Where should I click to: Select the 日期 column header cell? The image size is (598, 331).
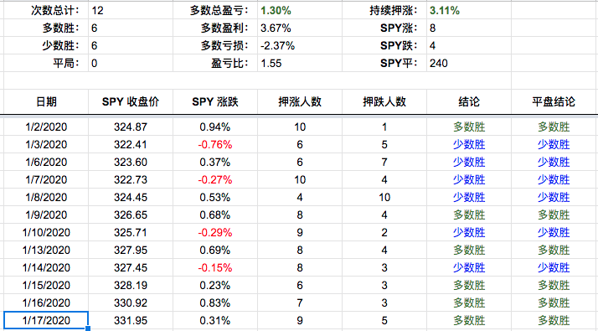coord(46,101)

--

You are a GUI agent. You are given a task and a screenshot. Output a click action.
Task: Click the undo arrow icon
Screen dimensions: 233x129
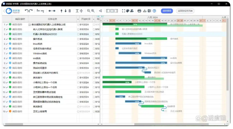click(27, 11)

Written problem -> Render the listing from the line containing "You are a GUI" through the line containing "click(27, 11)", both ends included, as a Markdown table with the columns Row and Line, one numbered row per line and blank lines skipped. Leave the pictures out.

Output for this exercise ->
| Row | Line |
|---|---|
| 1 | You are a GUI agent. You are given a task and a screenshot. Output a click action. |
| 2 | Task: Click the undo arrow icon |
| 3 | Screen dimensions: 233x129 |
| 4 | click(27, 11) |